Mastodon Nicholas Wroe in conversation with Semyon Bychkov - The Wagnerian

Nicholas Wroe in conversation with Semyon Bychkov

Written By The Wagnerian on Saturday 17 November 2012 | 12:31:00 am

The engagement diary of a leading conductor can reveal many things: musical taste, status, popularity with players, administrators and audiences. But rarely has a schedule acted so neatly as a potted biography as Semyon Bychkov's does this month. November's concerts have included performances in St Petersburg (where he was brought up and trained as a musician), Vienna (where he arrived in 1974 with $100 to his name as a Jewish exile from the Soviet Union), the US (where he made his home and established his musical reputation), Tel Aviv and London (where he has recently been awarded honorary positions with both the BBC Symphony Orchestra and the Royal Academy of Music). "I wish I could say it was all a magnificent design," he shrugs, "but there was no design.

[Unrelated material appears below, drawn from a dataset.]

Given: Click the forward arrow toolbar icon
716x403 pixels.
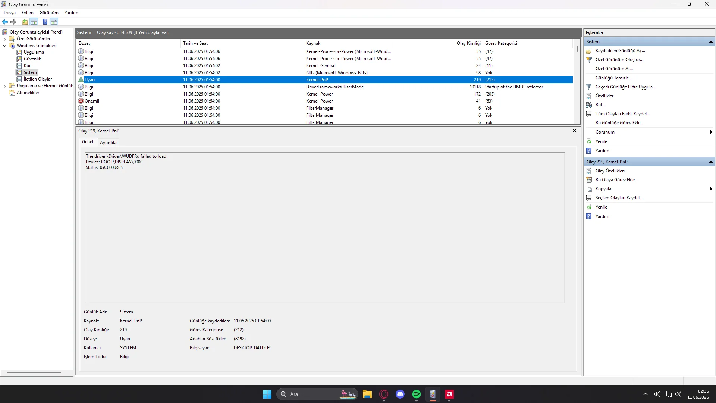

However, when the pattern was pointed out to me, the symbolism was unmistakeable."

That Bychkov's 60th birthday also falls this month adds to the seeming import of these trips down his personal memory lanes. "It is interesting that all this comes around the time of an apparently significant birthday, when it is common to look both forward and back," he says. "Over the years I have played music I have often felt that my relationship with time is a little strange. The past and the present do sometimes come together in the most unexpected ways."

The day after he arrived in Vienna in 1974 Bychkov found himself standing in front of the Staastsoper watching the audience go in to see a new production of Wagner's Lohengrin. Thirty years later to the day, he was the conductor of a new Staatsoper Lohengrin. His prize as an outstanding student in Leningrad was to conduct Rachmaninoff's second symphony with the Leningrad Philharmonic, but his application for an exit visa ensured that the authorities stopped the concert. On his first return visit to his conservatoire in the city 35 years later, this was the piece he conducted.